W momencie, gdy nadszedł kataklizm, właściciele psa spali na drugim piętrze domu na osiedlu San Lorenzo a Flaiano w Amatrice, pies był na innej kondygnacji. Parze udało się ujść z życiem, jednak w panice i zamieszaniu, które powstało po trzęsieniu ziemi, nie byli wstanie odnaleźć swojego podopiecznego. Uznali więc, że czworonóg najprawdopodobniej zginął pod gruzami.
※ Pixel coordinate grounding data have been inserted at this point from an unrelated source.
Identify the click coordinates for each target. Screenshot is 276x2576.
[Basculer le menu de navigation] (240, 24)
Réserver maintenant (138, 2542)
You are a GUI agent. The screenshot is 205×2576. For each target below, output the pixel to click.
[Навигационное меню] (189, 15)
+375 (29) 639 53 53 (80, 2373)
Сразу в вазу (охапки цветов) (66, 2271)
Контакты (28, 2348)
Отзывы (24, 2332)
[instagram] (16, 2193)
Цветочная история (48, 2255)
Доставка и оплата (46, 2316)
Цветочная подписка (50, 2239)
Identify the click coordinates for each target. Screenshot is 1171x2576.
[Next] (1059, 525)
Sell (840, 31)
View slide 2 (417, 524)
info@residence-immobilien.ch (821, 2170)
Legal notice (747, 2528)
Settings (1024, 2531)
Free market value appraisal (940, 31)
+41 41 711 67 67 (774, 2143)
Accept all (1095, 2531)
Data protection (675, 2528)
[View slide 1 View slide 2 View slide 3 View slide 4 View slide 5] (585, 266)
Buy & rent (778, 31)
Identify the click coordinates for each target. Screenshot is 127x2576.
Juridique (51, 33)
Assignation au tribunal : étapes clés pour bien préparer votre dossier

Właściciele Romeo trafili do miasteczka namiotowego. W piątek postanowili udać się na gruzowisko, które kiedyś było ich domem, by sprawdzić, czy uda im się znaleźć porzucone rzeczy osobiste. Gdy pies usłyszał znajome głosy, zaczął szczekać. Towarzyszący parze strażacy natychmiast przystąpili do akcji i wyciągnęli psa spod gruzów. Gdy dotarli do Romeo, okazało się, że pies jest w zaskakująco dobrej kondycji - tuż po podaniu wody ruszył wesołym krokiem ku swoim właścicielom.
Jak to się stało, że przeżył? Okazało się, że niektóre belki ze stropu nie zawaliły się, dzięki czemu powstała nisza, w której psu udało się przetrwać, mimo że nie miał jedzenia ani wody. Po akcji ratunkowej funkcjonariusze nie mogli wyjść z podziwu dla siły psa, który od razu zaczął radośnie biegać.
W trzęsieniu ziemi, które 24 sierpnia nawiedziło Włochy, śmierć poniosło około 300 osób. Najbardziej dotknięta kataklizmem została miejscowość Amatrice.